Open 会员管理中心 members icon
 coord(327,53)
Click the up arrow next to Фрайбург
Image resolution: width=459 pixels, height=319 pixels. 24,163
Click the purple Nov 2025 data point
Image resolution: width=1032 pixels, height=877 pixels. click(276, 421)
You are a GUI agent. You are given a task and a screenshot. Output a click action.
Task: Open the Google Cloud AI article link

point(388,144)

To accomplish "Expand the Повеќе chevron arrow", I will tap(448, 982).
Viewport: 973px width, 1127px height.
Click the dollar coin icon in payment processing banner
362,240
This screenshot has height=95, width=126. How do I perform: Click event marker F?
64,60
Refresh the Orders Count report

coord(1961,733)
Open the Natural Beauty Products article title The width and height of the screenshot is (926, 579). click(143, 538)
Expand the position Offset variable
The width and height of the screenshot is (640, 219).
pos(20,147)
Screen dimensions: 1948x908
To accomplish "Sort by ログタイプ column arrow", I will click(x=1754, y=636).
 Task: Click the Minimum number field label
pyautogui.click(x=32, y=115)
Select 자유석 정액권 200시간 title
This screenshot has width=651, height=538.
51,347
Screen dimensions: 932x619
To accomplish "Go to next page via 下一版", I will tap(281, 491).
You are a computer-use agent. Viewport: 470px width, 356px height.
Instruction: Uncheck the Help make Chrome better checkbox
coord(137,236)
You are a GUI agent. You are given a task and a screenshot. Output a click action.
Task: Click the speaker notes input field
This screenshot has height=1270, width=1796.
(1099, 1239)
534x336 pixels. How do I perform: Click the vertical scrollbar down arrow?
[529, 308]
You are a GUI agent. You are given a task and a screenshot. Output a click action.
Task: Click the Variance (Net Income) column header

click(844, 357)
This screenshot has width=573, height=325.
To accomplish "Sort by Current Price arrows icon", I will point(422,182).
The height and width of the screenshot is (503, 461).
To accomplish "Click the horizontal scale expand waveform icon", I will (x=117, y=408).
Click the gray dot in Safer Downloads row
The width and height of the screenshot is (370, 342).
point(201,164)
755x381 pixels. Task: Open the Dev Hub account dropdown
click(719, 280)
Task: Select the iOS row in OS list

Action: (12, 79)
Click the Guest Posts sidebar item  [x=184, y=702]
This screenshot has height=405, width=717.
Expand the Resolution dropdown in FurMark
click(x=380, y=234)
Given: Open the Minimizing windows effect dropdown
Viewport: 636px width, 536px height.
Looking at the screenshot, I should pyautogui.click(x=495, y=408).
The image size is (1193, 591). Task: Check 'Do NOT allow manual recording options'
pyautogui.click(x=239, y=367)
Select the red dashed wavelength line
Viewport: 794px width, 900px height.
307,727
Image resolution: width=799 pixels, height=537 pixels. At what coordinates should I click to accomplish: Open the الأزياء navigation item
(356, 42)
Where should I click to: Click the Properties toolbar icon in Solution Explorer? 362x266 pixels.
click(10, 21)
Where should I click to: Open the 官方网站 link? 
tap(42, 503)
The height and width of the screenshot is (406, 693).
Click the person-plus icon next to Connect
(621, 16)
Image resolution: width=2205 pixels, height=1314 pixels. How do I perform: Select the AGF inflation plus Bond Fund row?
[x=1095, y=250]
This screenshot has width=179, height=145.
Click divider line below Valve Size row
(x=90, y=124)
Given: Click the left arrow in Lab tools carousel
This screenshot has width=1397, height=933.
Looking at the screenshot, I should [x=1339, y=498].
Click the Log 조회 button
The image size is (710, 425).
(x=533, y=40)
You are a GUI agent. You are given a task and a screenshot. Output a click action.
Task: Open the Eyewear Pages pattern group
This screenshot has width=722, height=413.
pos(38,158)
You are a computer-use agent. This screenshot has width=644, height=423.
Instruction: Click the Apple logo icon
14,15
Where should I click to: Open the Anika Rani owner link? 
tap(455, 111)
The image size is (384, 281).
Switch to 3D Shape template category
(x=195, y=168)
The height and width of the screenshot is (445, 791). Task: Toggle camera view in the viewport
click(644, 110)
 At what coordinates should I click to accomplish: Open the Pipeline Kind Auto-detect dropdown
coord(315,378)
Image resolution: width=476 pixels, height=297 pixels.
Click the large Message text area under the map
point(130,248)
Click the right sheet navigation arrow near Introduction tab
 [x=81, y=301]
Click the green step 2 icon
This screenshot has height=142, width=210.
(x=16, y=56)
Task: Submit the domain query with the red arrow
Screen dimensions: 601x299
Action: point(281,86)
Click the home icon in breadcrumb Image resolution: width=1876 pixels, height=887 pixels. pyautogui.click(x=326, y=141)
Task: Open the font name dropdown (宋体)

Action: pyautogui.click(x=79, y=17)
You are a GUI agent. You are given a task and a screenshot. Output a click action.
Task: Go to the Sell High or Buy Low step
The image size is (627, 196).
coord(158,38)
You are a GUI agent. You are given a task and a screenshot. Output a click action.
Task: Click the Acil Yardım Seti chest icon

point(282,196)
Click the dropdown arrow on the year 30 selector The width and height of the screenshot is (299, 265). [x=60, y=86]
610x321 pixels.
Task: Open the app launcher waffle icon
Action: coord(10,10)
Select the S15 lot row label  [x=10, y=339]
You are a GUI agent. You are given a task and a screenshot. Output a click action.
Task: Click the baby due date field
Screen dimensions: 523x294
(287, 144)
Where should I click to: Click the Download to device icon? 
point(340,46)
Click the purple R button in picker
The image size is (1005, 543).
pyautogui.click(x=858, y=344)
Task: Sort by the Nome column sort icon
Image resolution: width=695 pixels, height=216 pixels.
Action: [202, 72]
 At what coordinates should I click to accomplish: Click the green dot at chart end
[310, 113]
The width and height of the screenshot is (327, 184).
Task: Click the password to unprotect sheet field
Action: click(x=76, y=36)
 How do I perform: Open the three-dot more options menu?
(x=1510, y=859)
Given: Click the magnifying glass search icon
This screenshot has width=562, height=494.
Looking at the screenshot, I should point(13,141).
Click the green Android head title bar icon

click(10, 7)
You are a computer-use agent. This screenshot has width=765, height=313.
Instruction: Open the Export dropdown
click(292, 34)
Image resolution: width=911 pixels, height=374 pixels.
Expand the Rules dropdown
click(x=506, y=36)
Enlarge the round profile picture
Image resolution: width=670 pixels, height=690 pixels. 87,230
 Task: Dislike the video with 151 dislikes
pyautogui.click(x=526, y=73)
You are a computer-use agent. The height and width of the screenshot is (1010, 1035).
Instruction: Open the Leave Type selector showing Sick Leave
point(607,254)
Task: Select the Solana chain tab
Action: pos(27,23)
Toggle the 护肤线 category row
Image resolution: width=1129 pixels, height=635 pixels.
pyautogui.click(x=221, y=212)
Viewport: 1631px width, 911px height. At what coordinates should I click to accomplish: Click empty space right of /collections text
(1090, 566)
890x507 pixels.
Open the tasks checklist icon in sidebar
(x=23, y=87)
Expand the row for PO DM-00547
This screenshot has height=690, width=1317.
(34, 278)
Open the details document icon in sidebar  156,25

^^^^^^^^

Quote the listing above, but only from the line that shows "Click the person-plus icon next to Connect" through the line that shows "Click the green step 2 icon".

## Expected output
Click the person-plus icon next to Connect
(621, 16)
Image resolution: width=2205 pixels, height=1314 pixels. How do I perform: Select the AGF inflation plus Bond Fund row?
[x=1095, y=250]
This screenshot has width=179, height=145.
Click divider line below Valve Size row
(x=90, y=124)
Given: Click the left arrow in Lab tools carousel
This screenshot has width=1397, height=933.
Looking at the screenshot, I should [x=1339, y=498].
Click the Log 조회 button
The image size is (710, 425).
(x=533, y=40)
You are a GUI agent. You are given a task and a screenshot. Output a click action.
Task: Open the Eyewear Pages pattern group
This screenshot has width=722, height=413.
pos(38,158)
You are a computer-use agent. This screenshot has width=644, height=423.
Instruction: Click the Apple logo icon
14,15
Where should I click to: Open the Anika Rani owner link? 
tap(455, 111)
The image size is (384, 281).
Switch to 3D Shape template category
(x=195, y=168)
The height and width of the screenshot is (445, 791). Task: Toggle camera view in the viewport
click(644, 110)
 At what coordinates should I click to accomplish: Open the Pipeline Kind Auto-detect dropdown
coord(315,378)
Image resolution: width=476 pixels, height=297 pixels.
Click the large Message text area under the map
point(130,248)
Click the right sheet navigation arrow near Introduction tab
 [x=81, y=301]
Click the green step 2 icon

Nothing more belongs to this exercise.